# Goal:
Could you put every line of the records below into a Markdown table with the columns Row and Line, numbering each row and skipping blank lines?

Saved entries
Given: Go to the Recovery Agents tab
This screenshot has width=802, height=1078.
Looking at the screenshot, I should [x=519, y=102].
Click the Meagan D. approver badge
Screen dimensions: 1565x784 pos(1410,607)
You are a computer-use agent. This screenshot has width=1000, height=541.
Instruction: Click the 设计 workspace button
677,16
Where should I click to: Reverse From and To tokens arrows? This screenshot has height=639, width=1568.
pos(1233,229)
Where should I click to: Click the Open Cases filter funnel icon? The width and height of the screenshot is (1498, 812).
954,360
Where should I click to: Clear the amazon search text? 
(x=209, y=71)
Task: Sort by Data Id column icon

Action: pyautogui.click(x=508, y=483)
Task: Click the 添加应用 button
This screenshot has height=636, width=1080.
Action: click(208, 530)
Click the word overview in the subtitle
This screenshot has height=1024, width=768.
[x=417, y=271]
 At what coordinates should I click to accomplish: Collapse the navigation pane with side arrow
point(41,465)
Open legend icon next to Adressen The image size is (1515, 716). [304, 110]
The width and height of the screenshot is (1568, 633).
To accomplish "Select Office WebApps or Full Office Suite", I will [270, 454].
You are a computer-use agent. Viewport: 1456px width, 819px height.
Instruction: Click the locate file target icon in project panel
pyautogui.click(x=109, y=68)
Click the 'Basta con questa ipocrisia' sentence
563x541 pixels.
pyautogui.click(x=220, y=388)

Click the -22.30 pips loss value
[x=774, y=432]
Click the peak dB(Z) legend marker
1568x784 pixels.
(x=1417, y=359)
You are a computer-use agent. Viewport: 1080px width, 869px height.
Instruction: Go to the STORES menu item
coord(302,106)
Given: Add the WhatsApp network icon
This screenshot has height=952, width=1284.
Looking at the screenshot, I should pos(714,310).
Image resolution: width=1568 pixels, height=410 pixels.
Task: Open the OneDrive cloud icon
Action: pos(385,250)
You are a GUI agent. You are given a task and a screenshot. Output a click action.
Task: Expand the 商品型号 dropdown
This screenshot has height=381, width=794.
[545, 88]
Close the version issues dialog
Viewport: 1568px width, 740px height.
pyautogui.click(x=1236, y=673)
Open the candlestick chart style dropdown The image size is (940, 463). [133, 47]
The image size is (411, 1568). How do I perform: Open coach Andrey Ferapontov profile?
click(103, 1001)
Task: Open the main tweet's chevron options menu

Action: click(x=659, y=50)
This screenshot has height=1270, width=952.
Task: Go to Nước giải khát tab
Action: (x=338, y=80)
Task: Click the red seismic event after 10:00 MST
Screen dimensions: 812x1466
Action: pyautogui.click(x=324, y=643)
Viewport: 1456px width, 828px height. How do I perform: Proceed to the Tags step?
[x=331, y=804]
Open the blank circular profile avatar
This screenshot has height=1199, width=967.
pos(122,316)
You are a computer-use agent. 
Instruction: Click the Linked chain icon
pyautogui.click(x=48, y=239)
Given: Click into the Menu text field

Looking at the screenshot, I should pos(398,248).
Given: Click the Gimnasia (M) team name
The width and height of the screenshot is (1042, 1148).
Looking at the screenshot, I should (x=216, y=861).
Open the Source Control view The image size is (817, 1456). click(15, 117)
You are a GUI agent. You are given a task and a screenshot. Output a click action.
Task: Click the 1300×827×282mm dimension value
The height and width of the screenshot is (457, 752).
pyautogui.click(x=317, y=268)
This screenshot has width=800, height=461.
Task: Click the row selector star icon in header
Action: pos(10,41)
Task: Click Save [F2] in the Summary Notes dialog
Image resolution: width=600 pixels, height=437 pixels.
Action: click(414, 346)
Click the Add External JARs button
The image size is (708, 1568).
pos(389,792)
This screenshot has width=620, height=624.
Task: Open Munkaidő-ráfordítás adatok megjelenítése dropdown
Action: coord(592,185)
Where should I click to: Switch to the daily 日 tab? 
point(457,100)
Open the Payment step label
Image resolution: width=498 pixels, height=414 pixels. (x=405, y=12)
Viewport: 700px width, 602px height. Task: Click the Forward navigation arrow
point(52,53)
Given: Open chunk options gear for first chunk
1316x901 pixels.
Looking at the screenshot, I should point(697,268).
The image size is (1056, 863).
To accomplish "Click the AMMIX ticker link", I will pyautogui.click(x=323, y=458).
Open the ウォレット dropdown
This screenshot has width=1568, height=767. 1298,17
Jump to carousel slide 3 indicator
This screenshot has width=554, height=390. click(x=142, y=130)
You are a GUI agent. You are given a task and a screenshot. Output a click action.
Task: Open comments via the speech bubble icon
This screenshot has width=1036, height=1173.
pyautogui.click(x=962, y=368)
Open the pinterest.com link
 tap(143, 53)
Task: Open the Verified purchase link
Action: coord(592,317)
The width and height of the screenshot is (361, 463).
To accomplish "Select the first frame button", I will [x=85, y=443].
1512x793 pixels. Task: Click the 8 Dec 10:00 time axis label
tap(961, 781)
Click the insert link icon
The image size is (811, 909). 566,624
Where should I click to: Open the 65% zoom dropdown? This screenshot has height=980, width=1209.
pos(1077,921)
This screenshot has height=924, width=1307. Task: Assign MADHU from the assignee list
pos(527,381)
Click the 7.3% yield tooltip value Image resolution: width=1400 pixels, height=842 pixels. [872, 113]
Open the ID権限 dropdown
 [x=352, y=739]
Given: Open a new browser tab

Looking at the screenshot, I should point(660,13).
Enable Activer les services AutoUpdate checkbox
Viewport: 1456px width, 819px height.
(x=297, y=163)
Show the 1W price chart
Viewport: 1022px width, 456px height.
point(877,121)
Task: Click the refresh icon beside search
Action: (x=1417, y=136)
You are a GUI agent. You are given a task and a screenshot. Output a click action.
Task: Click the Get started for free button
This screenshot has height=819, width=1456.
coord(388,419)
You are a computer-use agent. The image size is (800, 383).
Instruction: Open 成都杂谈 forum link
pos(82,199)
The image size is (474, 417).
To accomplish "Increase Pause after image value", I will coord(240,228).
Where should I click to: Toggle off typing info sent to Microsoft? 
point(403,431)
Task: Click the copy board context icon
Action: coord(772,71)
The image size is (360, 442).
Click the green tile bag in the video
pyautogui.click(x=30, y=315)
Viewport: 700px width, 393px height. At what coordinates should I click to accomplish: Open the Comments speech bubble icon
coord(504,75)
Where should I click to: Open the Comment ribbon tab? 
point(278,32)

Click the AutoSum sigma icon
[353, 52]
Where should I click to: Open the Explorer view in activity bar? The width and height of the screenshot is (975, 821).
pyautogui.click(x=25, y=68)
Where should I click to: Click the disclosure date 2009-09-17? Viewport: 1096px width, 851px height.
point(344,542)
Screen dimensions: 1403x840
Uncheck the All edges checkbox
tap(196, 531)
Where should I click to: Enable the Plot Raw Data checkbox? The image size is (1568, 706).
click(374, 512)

# The answer:
| Row | Line |
|---|---|
| 1 | Given: Go to the Recovery Agents tab |
| 2 | This screenshot has width=802, height=1078. |
| 3 | Looking at the screenshot, I should [x=519, y=102]. |
| 4 | Click the Meagan D. approver badge |
| 5 | Screen dimensions: 1565x784 pos(1410,607) |
| 6 | You are a computer-use agent. This screenshot has width=1000, height=541. |
| 7 | Instruction: Click the 设计 workspace button |
| 8 | 677,16 |
| 9 | Where should I click to: Reverse From and To tokens arrows? This screenshot has height=639, width=1568. |
| 10 | pos(1233,229) |
| 11 | Where should I click to: Click the Open Cases filter funnel icon? The width and height of the screenshot is (1498, 812). |
| 12 | 954,360 |
| 13 | Where should I click to: Clear the amazon search text?  |
| 14 | (x=209, y=71) |
| 15 | Task: Sort by Data Id column icon |
| 16 | Action: pyautogui.click(x=508, y=483) |
| 17 | Task: Click the 添加应用 button |
| 18 | This screenshot has height=636, width=1080. |
| 19 | Action: click(208, 530) |
| 20 | Click the word overview in the subtitle |
| 21 | This screenshot has height=1024, width=768. |
| 22 | [x=417, y=271] |
| 23 |  At what coordinates should I click to accomplish: Collapse the navigation pane with side arrow |
| 24 | point(41,465) |
| 25 | Open legend icon next to Adressen The image size is (1515, 716). [304, 110] |
| 26 | The width and height of the screenshot is (1568, 633). |
| 27 | To accomplish "Select Office WebApps or Full Office Suite", I will [270, 454]. |
| 28 | You are a computer-use agent. Viewport: 1456px width, 819px height. |
| 29 | Instruction: Click the locate file target icon in project panel |
| 30 | pyautogui.click(x=109, y=68) |
| 31 | Click the 'Basta con questa ipocrisia' sentence |
| 32 | 563x541 pixels. |
| 33 | pyautogui.click(x=220, y=388) |
| 34 | Click the -22.30 pips loss value |
| 35 | [x=774, y=432] |
| 36 | Click the peak dB(Z) legend marker |
| 37 | 1568x784 pixels. |
| 38 | (x=1417, y=359) |
| 39 | You are a computer-use agent. Viewport: 1080px width, 869px height. |
| 40 | Instruction: Go to the STORES menu item |
| 41 | coord(302,106) |
| 42 | Given: Add the WhatsApp network icon |
| 43 | This screenshot has height=952, width=1284. |
| 44 | Looking at the screenshot, I should pos(714,310). |
| 45 | Image resolution: width=1568 pixels, height=410 pixels. |
| 46 | Task: Open the OneDrive cloud icon |
| 47 | Action: pos(385,250) |
| 48 | You are a GUI agent. You are given a task and a screenshot. Output a click action. |
| 49 | Task: Expand the 商品型号 dropdown |
| 50 | This screenshot has height=381, width=794. |
| 51 | [545, 88] |
| 52 | Close the version issues dialog |
| 53 | Viewport: 1568px width, 740px height. |
| 54 | pyautogui.click(x=1236, y=673) |
| 55 | Open the candlestick chart style dropdown The image size is (940, 463). [133, 47] |
| 56 | The image size is (411, 1568). How do I perform: Open coach Andrey Ferapontov profile? |
| 57 | click(103, 1001) |
| 58 | Task: Open the main tweet's chevron options menu |
| 59 | Action: click(x=659, y=50) |
| 60 | This screenshot has height=1270, width=952. |
| 61 | Task: Go to Nước giải khát tab |
| 62 | Action: (x=338, y=80) |
| 63 | Task: Click the red seismic event after 10:00 MST |
| 64 | Screen dimensions: 812x1466 |
| 65 | Action: pyautogui.click(x=324, y=643) |
| 66 | Viewport: 1456px width, 828px height. How do I perform: Proceed to the Tags step? |
| 67 | [x=331, y=804] |
| 68 | Open the blank circular profile avatar |
| 69 | This screenshot has height=1199, width=967. |
| 70 | pos(122,316) |
| 71 | You are a computer-use agent.  |
| 72 | Instruction: Click the Linked chain icon |
| 73 | pyautogui.click(x=48, y=239) |
| 74 | Given: Click into the Menu text field |
| 75 | Looking at the screenshot, I should pos(398,248). |
| 76 | Given: Click the Gimnasia (M) team name |
| 77 | The width and height of the screenshot is (1042, 1148). |
| 78 | Looking at the screenshot, I should (x=216, y=861). |
| 79 | Open the Source Control view The image size is (817, 1456). click(15, 117) |
| 80 | You are a GUI agent. You are given a task and a screenshot. Output a click action. |
| 81 | Task: Click the 1300×827×282mm dimension value |
| 82 | The height and width of the screenshot is (457, 752). |
| 83 | pyautogui.click(x=317, y=268) |
| 84 | This screenshot has width=800, height=461. |
| 85 | Task: Click the row selector star icon in header |
| 86 | Action: pos(10,41) |
| 87 | Task: Click Save [F2] in the Summary Notes dialog |
| 88 | Image resolution: width=600 pixels, height=437 pixels. |
| 89 | Action: click(414, 346) |
| 90 | Click the Add External JARs button |
| 91 | The image size is (708, 1568). |
| 92 | pos(389,792) |
| 93 | This screenshot has width=620, height=624. |
| 94 | Task: Open Munkaidő-ráfordítás adatok megjelenítése dropdown |
| 95 | Action: coord(592,185) |
| 96 | Where should I click to: Switch to the daily 日 tab?  |
| 97 | point(457,100) |
| 98 | Open the Payment step label |
| 99 | Image resolution: width=498 pixels, height=414 pixels. (x=405, y=12) |
| 100 | Viewport: 700px width, 602px height. Task: Click the Forward navigation arrow |
| 101 | point(52,53) |
| 102 | Given: Open chunk options gear for first chunk |
| 103 | 1316x901 pixels. |
| 104 | Looking at the screenshot, I should point(697,268). |
| 105 | The image size is (1056, 863). |
| 106 | To accomplish "Click the AMMIX ticker link", I will pyautogui.click(x=323, y=458). |
| 107 | Open the ウォレット dropdown |
| 108 | This screenshot has width=1568, height=767. 1298,17 |
| 109 | Jump to carousel slide 3 indicator |
| 110 | This screenshot has width=554, height=390. click(x=142, y=130) |
| 111 | You are a GUI agent. You are given a task and a screenshot. Output a click action. |
| 112 | Task: Open comments via the speech bubble icon |
| 113 | This screenshot has width=1036, height=1173. |
| 114 | pyautogui.click(x=962, y=368) |
| 115 | Open the pinterest.com link |
| 116 |  tap(143, 53) |
| 117 | Task: Open the Verified purchase link |
| 118 | Action: coord(592,317) |
| 119 | The width and height of the screenshot is (361, 463). |
| 120 | To accomplish "Select the first frame button", I will [x=85, y=443]. |
| 121 | 1512x793 pixels. Task: Click the 8 Dec 10:00 time axis label |
| 122 | tap(961, 781) |
| 123 | Click the insert link icon |
| 124 | The image size is (811, 909). 566,624 |
| 125 | Where should I click to: Open the 65% zoom dropdown? This screenshot has height=980, width=1209. |
| 126 | pos(1077,921) |
| 127 | This screenshot has height=924, width=1307. Task: Assign MADHU from the assignee list |
| 128 | pos(527,381) |
| 129 | Click the 7.3% yield tooltip value Image resolution: width=1400 pixels, height=842 pixels. [872, 113] |
| 130 | Open the ID権限 dropdown |
| 131 |  [x=352, y=739] |
| 132 | Given: Open a new browser tab |
| 133 | Looking at the screenshot, I should point(660,13). |
| 134 | Enable Activer les services AutoUpdate checkbox |
| 135 | Viewport: 1456px width, 819px height. |
| 136 | (x=297, y=163) |
| 137 | Show the 1W price chart |
| 138 | Viewport: 1022px width, 456px height. |
| 139 | point(877,121) |
| 140 | Task: Click the refresh icon beside search |
| 141 | Action: (x=1417, y=136) |
| 142 | You are a GUI agent. You are given a task and a screenshot. Output a click action. |
| 143 | Task: Click the Get started for free button |
| 144 | This screenshot has height=819, width=1456. |
| 145 | coord(388,419) |
| 146 | You are a computer-use agent. The image size is (800, 383). |
| 147 | Instruction: Open 成都杂谈 forum link |
| 148 | pos(82,199) |
| 149 | The image size is (474, 417). |
| 150 | To accomplish "Increase Pause after image value", I will coord(240,228). |
| 151 | Where should I click to: Toggle off typing info sent to Microsoft?  |
| 152 | point(403,431) |
| 153 | Task: Click the copy board context icon |
| 154 | Action: coord(772,71) |
| 155 | The image size is (360, 442). |
| 156 | Click the green tile bag in the video |
| 157 | pyautogui.click(x=30, y=315) |
| 158 | Viewport: 700px width, 393px height. At what coordinates should I click to accomplish: Open the Comments speech bubble icon |
| 159 | coord(504,75) |
| 160 | Where should I click to: Open the Comment ribbon tab?  |
| 161 | point(278,32) |
| 162 | Click the AutoSum sigma icon |
| 163 | [353, 52] |
| 164 | Where should I click to: Open the Explorer view in activity bar? The width and height of the screenshot is (975, 821). |
| 165 | pyautogui.click(x=25, y=68) |
| 166 | Where should I click to: Click the disclosure date 2009-09-17? Viewport: 1096px width, 851px height. |
| 167 | point(344,542) |
| 168 | Screen dimensions: 1403x840 |
| 169 | Uncheck the All edges checkbox |
| 170 | tap(196, 531) |
| 171 | Where should I click to: Enable the Plot Raw Data checkbox? The image size is (1568, 706). |
| 172 | click(374, 512) |